Reproduce the material below word for word, leaving out the pictures.
········
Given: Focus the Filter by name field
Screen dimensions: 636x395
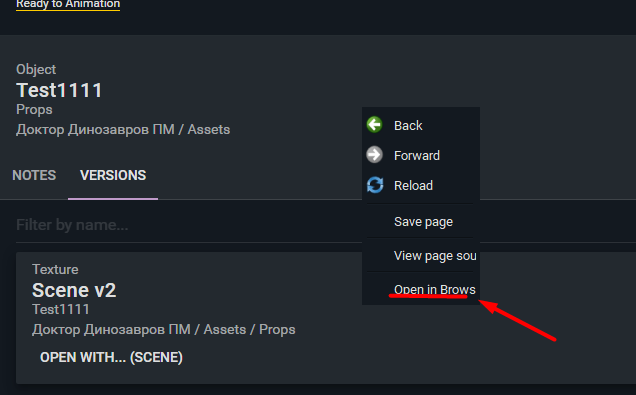Looking at the screenshot, I should [x=189, y=225].
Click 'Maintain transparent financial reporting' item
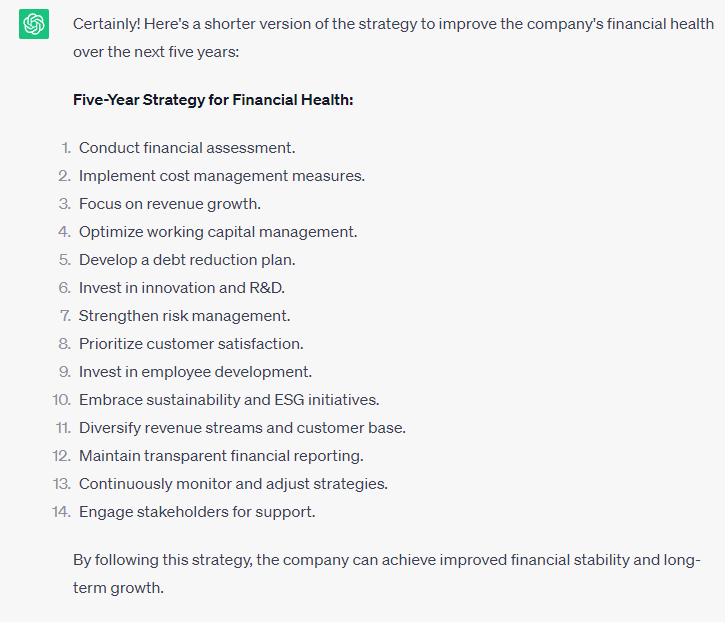 pos(221,456)
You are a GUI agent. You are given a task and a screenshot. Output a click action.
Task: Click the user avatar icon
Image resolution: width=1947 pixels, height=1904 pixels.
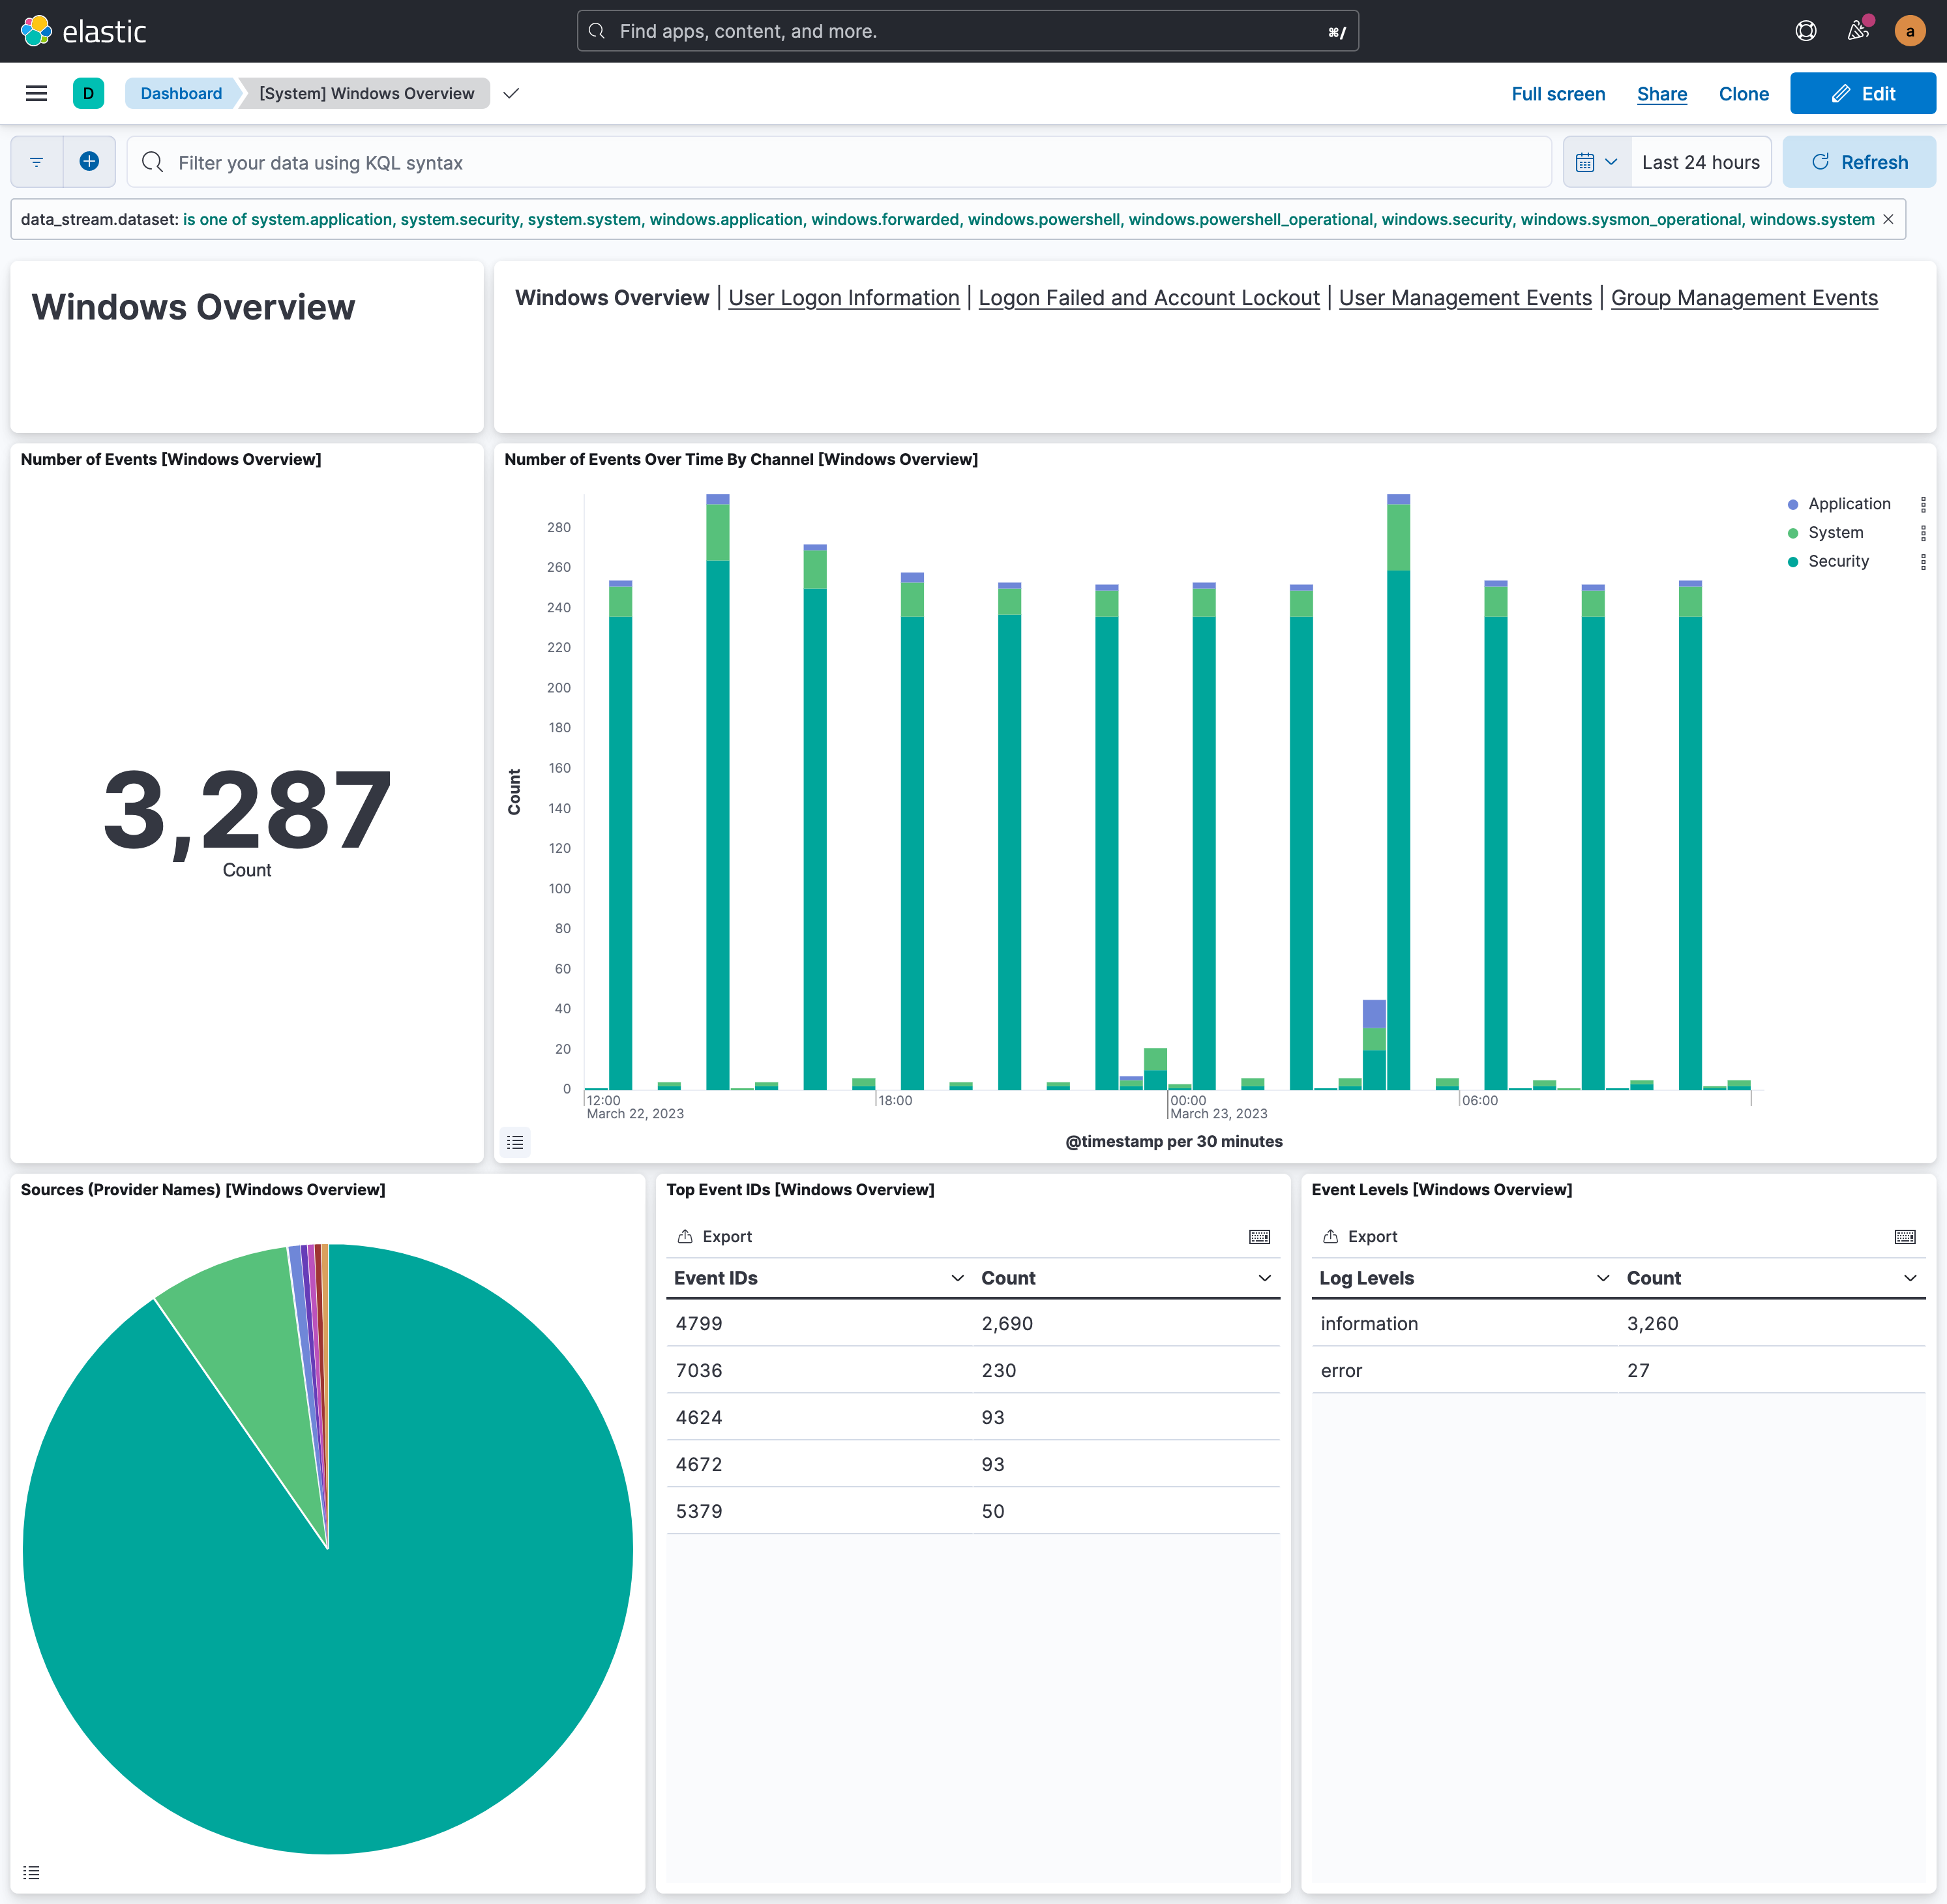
········
Output of the exercise.
Given: Focus the Filter by name field
Screen dimensions: 636x395
Looking at the screenshot, I should [x=189, y=225].
Click 'Maintain transparent financial reporting' item
 pos(221,456)
You are a GUI agent. You are given a task and a screenshot. Output a click action.
Task: Click the user avatar icon
Image resolution: width=1947 pixels, height=1904 pixels.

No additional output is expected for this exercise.